Kane Acosta, a junior majoring in music industry, has been crafting and recording his own music since he was 8 years old.
Acosta discovered his stage name, Ashes to Amber, when he started writing a plethora of songs during a rough time in his life that symbolized his growth and transformation as an artist.
“I wrote like a bunch of songs, just coming out through a period of my life where it was somewhat dark,” Acosta said. “And eventually through time, I wrote all this music, and I released everything that had happened, showing transition coming from ashes to amber, which is a reminisce of warm light it’s like the transformation of going from nothing to something.”
The songwriter draws inspiration for his songs from the emotions he feels on a daily basis. His debut EP “Voodoo Blu,” which dropped in October 2018, gained popularity because of the song IRIS. This relatable love song speaks on the concept of love and that first moment when one person looks into the eyes of another and remembers that moment.
“I usually don’t write music clear to a specific person,” Acosta said. “I probably write it toward a feeling because, for example, off of the ‘Voodoo Blu’ album, that was pretty much written off a weird feeling that would come out of somebody controlling a voodoo blue doll.”
Before becoming Ashes to Amber, Acosta was an EDM artist in high school under the stage name Steedy Royce. After two years, Acosta realized EDM was not his style and that he wanted to create music with more meaning while connecting it to the emotions he feels.
“I wanted to play live instrumentation because that’s how I started, so immediately something I realized my sophomore year here [at USC], I just randomly found this other kid in music, his name is TJ [Wee], he’s a production major, and we just met up and just started making music,” Acosta said.
Wee, a junior majoring in music production, met Acosta briefly at the start of their freshman year and connected with him again a year and a half later through a mutual friend. Wee, who is currently Acosta’s producer, has been working musically with Acosta since last year.
“I think it’s just fun working with Kane just because he’s down for anything,” Wee said. “He’s very unapologetically him. He’s not classically trained or anything and he just kind of goes off his intuition and feel, and I think just the more we do it together, the more practice he’s getting … It’s just really fun to see the progression of our music through our releases and what we’re making.”
Wee said he sees the passion and emotion in the music Acosta creates and only hopes to continue working with him and releasing more music.
“We’ll probably end up working together for a long time, like for awhile just because we’re best friends,” Wee said. “We see each other every day, and I don’t see myself not working with him in the near future.”
Lewis Caldwell, who works on the creative design of Acosta’s music, has known Acosta for more than a year and said he immediately took a liking to his friend’s music.

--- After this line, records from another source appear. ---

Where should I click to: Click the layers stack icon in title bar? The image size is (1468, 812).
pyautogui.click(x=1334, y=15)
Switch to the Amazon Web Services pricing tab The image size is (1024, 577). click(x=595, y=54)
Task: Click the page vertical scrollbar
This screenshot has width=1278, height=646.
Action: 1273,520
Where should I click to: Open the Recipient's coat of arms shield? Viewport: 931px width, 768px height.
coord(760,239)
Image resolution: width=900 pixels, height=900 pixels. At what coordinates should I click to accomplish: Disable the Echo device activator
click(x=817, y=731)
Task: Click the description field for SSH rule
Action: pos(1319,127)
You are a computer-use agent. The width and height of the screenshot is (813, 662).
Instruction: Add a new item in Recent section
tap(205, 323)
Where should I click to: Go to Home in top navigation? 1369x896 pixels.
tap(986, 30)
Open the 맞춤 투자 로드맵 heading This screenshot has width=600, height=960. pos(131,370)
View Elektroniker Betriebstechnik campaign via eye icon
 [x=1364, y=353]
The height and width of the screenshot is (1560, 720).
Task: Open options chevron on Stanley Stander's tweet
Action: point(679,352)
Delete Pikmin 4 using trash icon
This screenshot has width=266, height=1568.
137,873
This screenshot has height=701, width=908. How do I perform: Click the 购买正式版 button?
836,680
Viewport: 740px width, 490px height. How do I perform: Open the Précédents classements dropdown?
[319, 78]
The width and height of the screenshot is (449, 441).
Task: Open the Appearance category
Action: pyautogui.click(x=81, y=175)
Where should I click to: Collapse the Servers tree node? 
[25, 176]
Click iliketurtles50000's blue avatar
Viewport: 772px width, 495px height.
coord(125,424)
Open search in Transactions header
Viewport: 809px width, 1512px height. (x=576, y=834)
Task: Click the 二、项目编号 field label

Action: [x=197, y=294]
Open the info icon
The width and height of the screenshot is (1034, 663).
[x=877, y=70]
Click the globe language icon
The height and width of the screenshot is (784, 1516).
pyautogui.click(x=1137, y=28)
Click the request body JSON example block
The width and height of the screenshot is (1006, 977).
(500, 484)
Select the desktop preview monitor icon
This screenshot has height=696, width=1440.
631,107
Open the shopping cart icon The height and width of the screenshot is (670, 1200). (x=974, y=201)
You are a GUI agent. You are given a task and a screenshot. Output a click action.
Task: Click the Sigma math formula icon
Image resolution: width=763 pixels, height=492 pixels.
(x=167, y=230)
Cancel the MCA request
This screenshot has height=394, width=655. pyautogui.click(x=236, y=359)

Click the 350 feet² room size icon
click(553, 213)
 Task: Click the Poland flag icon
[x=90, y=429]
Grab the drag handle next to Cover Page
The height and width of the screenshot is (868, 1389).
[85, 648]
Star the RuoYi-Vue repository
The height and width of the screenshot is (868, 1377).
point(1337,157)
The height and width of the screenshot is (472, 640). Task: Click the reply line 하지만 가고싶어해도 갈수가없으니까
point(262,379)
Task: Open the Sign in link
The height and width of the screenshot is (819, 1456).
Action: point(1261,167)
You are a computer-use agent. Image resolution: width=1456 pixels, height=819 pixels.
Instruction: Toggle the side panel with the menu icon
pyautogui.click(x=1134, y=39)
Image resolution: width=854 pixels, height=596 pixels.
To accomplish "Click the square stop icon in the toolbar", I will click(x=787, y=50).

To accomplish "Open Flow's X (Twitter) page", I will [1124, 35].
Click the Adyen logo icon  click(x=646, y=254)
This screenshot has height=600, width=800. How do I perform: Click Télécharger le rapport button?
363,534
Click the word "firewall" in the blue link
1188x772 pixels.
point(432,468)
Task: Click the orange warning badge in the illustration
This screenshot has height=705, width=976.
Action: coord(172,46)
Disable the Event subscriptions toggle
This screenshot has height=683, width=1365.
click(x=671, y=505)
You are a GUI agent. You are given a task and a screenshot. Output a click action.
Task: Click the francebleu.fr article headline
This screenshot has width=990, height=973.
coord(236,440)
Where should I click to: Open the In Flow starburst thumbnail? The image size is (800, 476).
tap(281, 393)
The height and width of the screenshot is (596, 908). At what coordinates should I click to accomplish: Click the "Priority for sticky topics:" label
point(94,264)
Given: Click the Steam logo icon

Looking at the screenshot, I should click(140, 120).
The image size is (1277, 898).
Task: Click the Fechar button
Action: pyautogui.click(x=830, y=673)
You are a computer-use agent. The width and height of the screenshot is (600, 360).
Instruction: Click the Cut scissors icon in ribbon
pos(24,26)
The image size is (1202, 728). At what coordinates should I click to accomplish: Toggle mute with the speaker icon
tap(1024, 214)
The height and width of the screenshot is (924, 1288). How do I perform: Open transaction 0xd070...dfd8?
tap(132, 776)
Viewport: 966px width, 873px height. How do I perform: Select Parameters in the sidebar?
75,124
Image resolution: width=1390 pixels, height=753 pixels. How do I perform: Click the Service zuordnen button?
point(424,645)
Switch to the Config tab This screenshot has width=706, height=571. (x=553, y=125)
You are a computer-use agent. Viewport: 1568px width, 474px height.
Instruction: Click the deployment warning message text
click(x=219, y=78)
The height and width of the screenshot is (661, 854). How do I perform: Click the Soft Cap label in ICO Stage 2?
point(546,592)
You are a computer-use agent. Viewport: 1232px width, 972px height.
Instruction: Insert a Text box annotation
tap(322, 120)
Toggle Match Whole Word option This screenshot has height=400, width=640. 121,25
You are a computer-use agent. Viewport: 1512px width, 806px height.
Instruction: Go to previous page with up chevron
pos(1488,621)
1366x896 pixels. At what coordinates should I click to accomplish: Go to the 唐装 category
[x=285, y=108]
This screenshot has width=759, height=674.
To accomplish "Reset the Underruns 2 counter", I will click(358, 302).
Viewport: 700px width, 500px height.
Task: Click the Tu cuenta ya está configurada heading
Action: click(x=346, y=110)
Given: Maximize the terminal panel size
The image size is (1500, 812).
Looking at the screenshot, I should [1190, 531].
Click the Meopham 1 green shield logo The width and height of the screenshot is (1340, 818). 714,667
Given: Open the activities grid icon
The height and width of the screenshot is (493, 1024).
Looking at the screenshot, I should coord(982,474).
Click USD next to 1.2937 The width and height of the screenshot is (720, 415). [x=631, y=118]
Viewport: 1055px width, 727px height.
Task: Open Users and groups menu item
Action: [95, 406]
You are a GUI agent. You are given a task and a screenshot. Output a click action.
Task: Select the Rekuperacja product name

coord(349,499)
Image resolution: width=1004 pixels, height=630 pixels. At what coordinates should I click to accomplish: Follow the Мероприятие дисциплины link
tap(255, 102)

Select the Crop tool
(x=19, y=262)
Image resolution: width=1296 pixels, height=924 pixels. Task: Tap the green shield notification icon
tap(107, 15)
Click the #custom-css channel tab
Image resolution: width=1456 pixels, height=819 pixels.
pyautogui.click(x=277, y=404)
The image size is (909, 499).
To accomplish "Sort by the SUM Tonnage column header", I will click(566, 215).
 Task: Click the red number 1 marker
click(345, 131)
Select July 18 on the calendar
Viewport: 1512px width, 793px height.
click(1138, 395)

“Kane is a very unique person,” said Caldwell, a junior majoring in business administration. “He’s amazing, he’s like the most charismatic person I’ve ever met. He has so much energy, and I think that it’s so clear in his music. He absolutely just makes whatever he wants and releases it, and you can tell at the core of everything he’s doing, he’s just trying to fun and is succeeding at it.”
Caldwell said he will continue supporting Acosta in his endeavors and is greatly interested in seeing what else he will accomplish and what his future music will sound like.
“As far as I know, he has some music coming and he’s very excited about it and from what I’ve heard, in my opinion it’s better than what’s been released in the past, so I’m excited for that,” Caldwell said. “I think he definitely has potential to scale a lot.”
Acosta hopes to continue his career in this industry and making music that expresses relatable emotions. He eventually hopes to turn Ashes to Amber into a record label or a company that represents the opposite of what the major labels do today. He hopes to have a label that helps artists build their careers without having to be bound to a contract for years.